**Complete the following:**
• a. Transcribe the portion of the study description on social networks and brain health in Uganda from "The proposed study" up to and including "tool called PERSNET.".
• b. Pick up the study description on social networks and brain health in Uganda where it ends and continue it.

**Text for analysis:**
This study, from a team directed by Ian Corbin, seeks to examine the role played by social networks – human and non-human – in influencing health-seeking behaviors associated with brain health in Uganda. The researchers hypothesize that kinship relations, including ancestral and spiritual actors, strongly influence health-seeking behavior and thus must be studied qualitatively and quantitatively to ensure sound principles guide future health interventions.

The proposed study has two complementary aims. The first is empirical: (1) To determine the various ways that social networks impact treatment-seeking for a group of 50 participants in Uganda. To do this, they will collect data on patient behavior and social connections using a network mapping and survey tool called PERSNET.

The second aim is theoretical, (2) To develop from the data a theory of the benefits and dangers of viewing humans as “porous” or readily influenced by outside forces and actors, in the context of healthcare. The applied potential of this theory is to support the design of culturally and contextually appropriate brain health interventions.

This study is motivated by a recognition of the shortcomings of the disease-centric model of medicine, which prioritizes technological and biomedical solutions to physical health while failing to recognize the influence of the social or cultural environment on wellbeing. Referencing Charles Taylor’s conceptualization of the “buffered” and “porous” models of personhood, the researchers propose that the current disease model of health care must evolve in a way that recognizes the porosity of human beings, and the interconnectedness of individuals to their broader social context. This project seeks to contribute to this aim.

**Dataset extract:**
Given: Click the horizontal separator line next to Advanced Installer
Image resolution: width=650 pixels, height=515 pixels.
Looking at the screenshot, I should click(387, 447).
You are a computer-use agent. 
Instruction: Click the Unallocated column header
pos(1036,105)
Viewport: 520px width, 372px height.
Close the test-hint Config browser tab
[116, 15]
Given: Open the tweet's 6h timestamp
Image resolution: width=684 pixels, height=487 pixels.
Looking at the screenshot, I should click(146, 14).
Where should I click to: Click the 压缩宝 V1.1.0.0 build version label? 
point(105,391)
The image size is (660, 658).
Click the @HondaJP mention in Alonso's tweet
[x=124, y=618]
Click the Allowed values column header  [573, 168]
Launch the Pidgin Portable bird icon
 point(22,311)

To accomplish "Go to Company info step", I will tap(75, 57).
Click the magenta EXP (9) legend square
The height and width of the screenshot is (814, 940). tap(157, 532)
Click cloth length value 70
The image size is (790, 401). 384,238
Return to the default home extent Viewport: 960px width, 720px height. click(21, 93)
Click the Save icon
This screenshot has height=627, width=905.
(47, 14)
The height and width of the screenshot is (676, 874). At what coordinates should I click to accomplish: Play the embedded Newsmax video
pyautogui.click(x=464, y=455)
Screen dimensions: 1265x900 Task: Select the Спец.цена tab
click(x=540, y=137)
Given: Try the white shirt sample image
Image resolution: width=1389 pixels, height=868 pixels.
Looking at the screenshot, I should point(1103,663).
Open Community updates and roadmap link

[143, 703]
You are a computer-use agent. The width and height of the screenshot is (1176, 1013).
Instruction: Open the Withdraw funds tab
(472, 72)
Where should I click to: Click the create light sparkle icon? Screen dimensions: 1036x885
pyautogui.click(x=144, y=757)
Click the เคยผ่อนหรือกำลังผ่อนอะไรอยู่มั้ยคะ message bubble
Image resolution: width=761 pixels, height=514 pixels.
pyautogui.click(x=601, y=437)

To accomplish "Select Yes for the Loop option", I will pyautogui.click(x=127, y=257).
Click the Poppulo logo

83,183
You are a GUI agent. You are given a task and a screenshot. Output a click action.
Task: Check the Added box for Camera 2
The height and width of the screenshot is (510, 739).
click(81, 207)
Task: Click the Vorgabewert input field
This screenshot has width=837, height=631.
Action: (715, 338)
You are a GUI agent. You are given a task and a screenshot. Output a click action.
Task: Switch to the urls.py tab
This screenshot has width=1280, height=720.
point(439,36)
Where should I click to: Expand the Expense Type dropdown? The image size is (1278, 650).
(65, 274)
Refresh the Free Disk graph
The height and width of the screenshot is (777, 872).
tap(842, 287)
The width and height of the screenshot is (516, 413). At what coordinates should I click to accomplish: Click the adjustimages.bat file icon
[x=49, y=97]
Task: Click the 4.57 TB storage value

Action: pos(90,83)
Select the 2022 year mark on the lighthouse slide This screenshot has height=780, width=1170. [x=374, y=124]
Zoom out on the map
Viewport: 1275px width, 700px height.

**Per-task outputs:**
• a.
The proposed study has two complementary aims. The first is empirical: (1) To determine the various ways that social networks impact treatment-seeking for a group of 50 participants in Uganda. To do this, they will collect data on patient behavior and social connections using a network mapping and survey tool called PERSNET.

• b.
The project is led by an interdisciplinary team from the Human Network Initiative, which includes a philosopher, neuroscientist and theologian, building on existing research partnerships in Uganda. The Human Network Initiative is located in the Neurology department of Harvard Medical School / Brigham and Women’s Hospital and seeks to explore the manifold and massive ways that interpersonal community, or its lack of presence, affect brain health and general flourishing.

The outputs of this study will include academic papers, op-eds, and a chapter in Corbin’s forthcoming Yale University Press book. The team plans to engage a documentary filmmaker to produce a short, accessible film about the research and findings, and host a conference in Uganda to publicize them. We hope that our outputs will be an aid in the construction of a more porous modernity, in Uganda, America and beyond, impacting the ways that practitioners, patients, social scientists, humanitarian agencies and faith-based communities think about networks and health-seeking behaviors.

Footnote: According to Taylor, the “buffered self” model of personhood is marked by a clear boundary between mind, body and outer world and is the dominant model in modern Western society. By contrast, the “porous self” exists in a world in which the borders between physical, mental and social worlds are blurred, and outside agencies such as spirits exist and are able to cross these borders. (see Taylor, C. A Secular Age. Belknap Press. 2018).